Wright wanted Amani’s hospice program to be built on this communal foundation. Church members who were dying would be cared for by other members who were trained to help patients communicate with the medical establishment, make choices at the end of life and navigate the medical system. In many ways, Amani’s vision and that of the hospice movement were alike. Both wanted to surround the dying with support, love and multiple levels of care. In Amani’s case, the church was to be the communal vehicle for this care, partnering with the medical establishment.

In 2003 Amani was up and running with a training and volunteer program. Rosalyn Priester, its first director, and staff trained more than 90 volunteer church members, and the group was exploring how to become a licensed hospice organization. Priester tried to provide missing services by establishing formal partnerships with licensed hospice services. But these partnerships fell through. Apparently the kind of integrated partnership that Amani imagined was all but impossible.

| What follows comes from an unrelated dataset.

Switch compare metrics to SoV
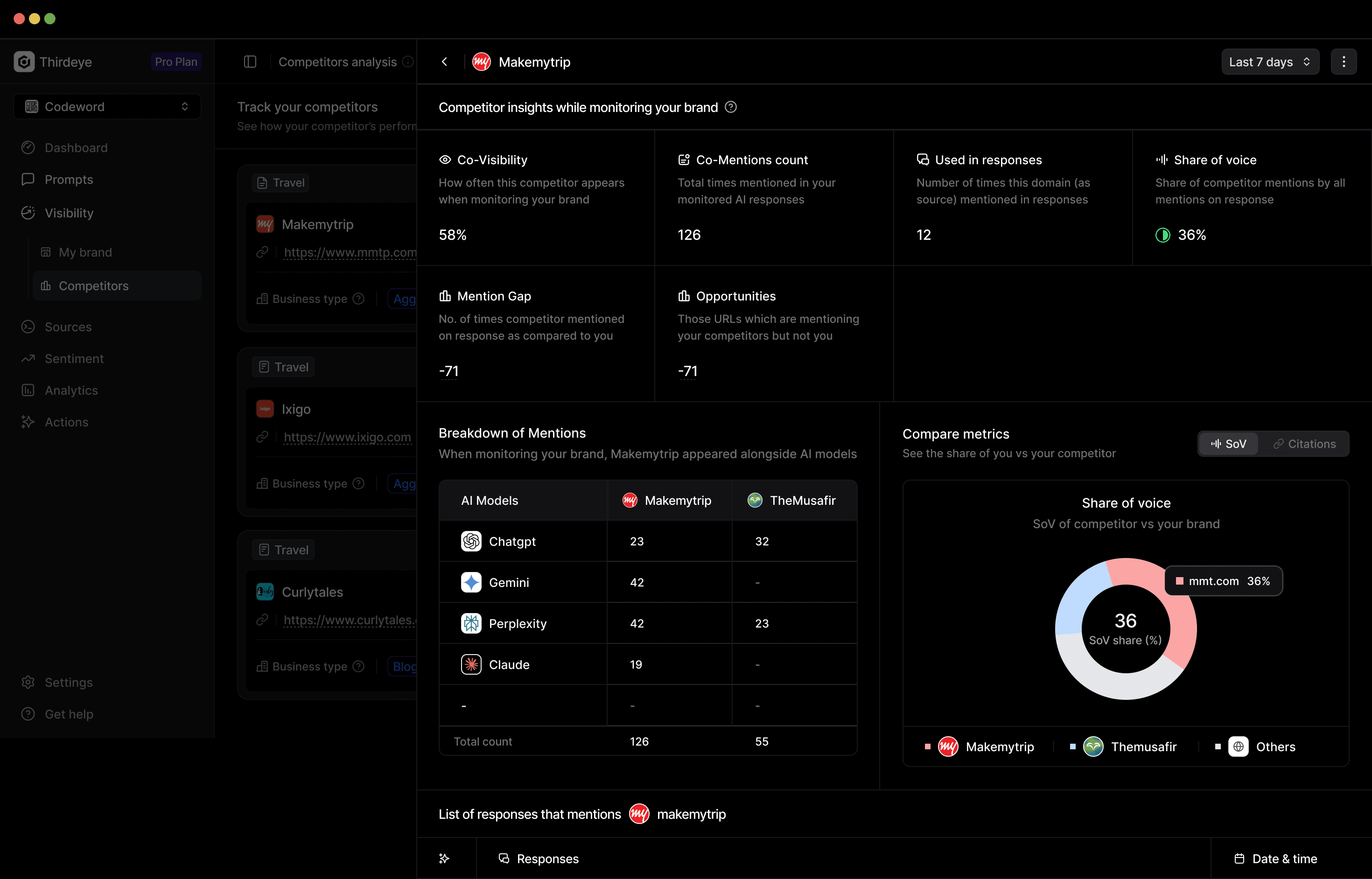Viewport: 1372px width, 879px height. tap(1229, 444)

In order to fulfill federal requirements, hospice organizations must have their own stable of volunteers and their own spiritual care providers. Hospice organizations wanted to draw Trinity’s volunteers into their own ranks, but this did not match Amani’s vision.

From 2003 to 2009, several partnerships were begun and then faltered. Eventually Amani decided it could no longer continue hospice services, and it turned to other programs. (It has taken on issues of school violence, breast cancer awareness and caregiver support.)

Today when members of Trinity sign up for hospice care, they receive visits from church deacons and congregation members, but the church is not formally linked to a licensed hospice program. It does not have the partnership that Wright and his colleagues envisioned. The church benefits from having trained hospice workers in the congregation, but few of them volunteer outside of the church. They are not eager to show up at a random hospital and be assigned to patients with whom they have no relationship.

Sabur, the hospice executive in Cleveland, observes that issues of race, culture, ethnicity and religion all come into play in end-of-life care. Whites may feel more comfortable with whites, and blacks with blacks.

“It’s just a human tendency,” she said. But she believes that community-based models that rely on affiliation with religious communities can thrive.

In Cleveland, volunteers from Catholic churches are assigned to a particular hospice organization, but they are trained as part of the church. The hospice can then assign Catholic volunteers to Catholics, although the volunteer may not be from the same parish as the patient. This is a step toward creating a less generic and richer form of spirituality in hospice care.

If hospice organizations are serious about overcoming the gap between African Americans and hospice, they will need not only to educate African Americans about hospice care but also to learn about the communal shape of dying in the African-American community and how to integrate that tradition into its work. Such an approach calls for a different model of partnership—one in which, as Moss said, “the hospice organization wouldn’t bring all the resources. It would recognize that the faith community has resources.”

Amy Frykholm

The Century contributing editor is the author of six books, including the novel High Hawk.